There is no way they are going to get 68,000 riders on a trolley line that serves exiting transit lines and has no parking capacity. If they spent $2billion on new garages, they could bring half a million new riders to Metro. that sounds like a better deal to me

rd said...

Sanjay: It's nice that you think you know more than the planners. Are you also predicting $2 gas?

Thomas Hardman said...

The fact is, nobody is capable of even reacting in a timely manner to the rise in petroleum costs.

How exactly they could be expected to plan for it, I couldn't say, though I suppose with a certain degree of snideness I have to admit that I first saw "Mad Max" about 25 years ago.

Nobody has done any of the things that would have made perfect sense in planning, if they'd had the least concept of Futurism.

For example: Why has Veirs Mill Road never been levelled out? Why are there so many stopsigns and signals at the bottom of hills rather than at the top, forcing people to burn extra fuel rather than coasting and conserving momentum? Why do the ICC and the proposed Montrose Parkway East have no provisions for light-rail or other comparable mass-transit? Why doesn't the Red Line go all of the way to Brookeville and Lake Forest Mall?
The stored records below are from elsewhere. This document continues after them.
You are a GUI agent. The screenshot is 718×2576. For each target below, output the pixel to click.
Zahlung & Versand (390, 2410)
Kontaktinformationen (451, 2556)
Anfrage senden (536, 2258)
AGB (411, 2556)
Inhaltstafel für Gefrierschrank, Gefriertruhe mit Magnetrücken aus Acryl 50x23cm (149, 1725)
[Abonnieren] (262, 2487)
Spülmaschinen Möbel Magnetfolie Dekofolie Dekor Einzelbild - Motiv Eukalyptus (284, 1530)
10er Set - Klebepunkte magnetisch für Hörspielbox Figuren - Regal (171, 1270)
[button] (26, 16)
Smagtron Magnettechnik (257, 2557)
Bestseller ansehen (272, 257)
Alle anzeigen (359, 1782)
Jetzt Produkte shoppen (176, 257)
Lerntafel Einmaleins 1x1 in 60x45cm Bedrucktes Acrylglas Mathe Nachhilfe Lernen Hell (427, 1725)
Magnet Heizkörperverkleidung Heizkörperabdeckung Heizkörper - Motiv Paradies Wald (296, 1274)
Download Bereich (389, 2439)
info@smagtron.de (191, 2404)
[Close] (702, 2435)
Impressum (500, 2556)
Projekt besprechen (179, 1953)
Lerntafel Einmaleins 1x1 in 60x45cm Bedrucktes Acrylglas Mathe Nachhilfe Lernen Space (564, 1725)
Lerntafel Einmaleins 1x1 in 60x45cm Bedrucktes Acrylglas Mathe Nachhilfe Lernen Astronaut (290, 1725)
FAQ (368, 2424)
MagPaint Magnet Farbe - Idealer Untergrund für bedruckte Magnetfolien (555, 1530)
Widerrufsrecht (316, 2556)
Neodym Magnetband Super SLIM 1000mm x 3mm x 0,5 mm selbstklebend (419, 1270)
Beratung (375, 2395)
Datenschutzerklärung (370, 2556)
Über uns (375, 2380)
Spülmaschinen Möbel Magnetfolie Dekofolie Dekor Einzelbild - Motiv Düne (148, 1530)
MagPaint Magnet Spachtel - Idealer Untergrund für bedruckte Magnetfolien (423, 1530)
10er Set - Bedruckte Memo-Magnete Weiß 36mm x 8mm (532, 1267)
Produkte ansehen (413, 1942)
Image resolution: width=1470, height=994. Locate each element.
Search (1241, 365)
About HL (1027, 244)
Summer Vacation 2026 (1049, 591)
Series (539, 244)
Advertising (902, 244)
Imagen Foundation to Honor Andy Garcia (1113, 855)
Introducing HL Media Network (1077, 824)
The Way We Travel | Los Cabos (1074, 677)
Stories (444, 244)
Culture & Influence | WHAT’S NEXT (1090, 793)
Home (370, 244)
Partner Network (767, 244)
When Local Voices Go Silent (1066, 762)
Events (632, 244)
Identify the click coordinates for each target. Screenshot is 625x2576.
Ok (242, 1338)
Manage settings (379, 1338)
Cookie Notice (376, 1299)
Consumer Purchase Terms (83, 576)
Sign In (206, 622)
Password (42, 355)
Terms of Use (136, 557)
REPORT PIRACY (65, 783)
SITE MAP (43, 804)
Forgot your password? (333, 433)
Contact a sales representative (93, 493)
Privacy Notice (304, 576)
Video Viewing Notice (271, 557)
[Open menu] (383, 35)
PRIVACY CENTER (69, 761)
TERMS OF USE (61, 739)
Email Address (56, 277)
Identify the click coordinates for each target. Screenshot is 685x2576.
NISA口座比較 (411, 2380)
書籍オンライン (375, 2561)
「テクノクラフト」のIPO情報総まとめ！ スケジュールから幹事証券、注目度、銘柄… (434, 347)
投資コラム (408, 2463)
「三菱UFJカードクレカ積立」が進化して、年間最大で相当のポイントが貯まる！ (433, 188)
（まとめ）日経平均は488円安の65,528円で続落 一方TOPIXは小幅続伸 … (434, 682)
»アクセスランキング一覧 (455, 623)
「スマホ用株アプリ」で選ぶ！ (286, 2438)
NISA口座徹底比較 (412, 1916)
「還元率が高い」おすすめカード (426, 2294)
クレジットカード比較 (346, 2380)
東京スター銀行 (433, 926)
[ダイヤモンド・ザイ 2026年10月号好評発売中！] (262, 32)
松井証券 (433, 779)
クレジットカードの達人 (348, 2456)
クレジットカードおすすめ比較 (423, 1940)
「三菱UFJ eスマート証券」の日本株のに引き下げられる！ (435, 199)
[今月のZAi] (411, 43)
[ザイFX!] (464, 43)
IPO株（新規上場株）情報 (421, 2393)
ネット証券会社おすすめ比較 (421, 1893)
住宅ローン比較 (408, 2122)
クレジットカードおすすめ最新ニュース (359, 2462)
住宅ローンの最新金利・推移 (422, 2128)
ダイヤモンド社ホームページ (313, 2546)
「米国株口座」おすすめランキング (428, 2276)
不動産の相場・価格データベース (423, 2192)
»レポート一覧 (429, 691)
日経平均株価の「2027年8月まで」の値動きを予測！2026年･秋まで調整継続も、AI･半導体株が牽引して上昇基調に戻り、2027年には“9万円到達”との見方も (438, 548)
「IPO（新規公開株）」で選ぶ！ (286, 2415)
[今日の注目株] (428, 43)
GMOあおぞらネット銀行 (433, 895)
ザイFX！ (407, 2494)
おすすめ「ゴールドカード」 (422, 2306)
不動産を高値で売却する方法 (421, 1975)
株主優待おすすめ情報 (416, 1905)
Did these people really expect that we'd never run out of oil, or did they expect the Cold War to nuke us all into oblivion long before all of the oil could be used? Tough call. But in the modern day they do at least understand one thing: whether or not we have oil, we will have nuclear electrical power. People will increasingly forced to depend on that, and it's best used as light rail when what you need is to get crowds of people from one part of an urban area to another. The suburbs are pretty much doomed, globally, and failure to recognize that will lead to calamities.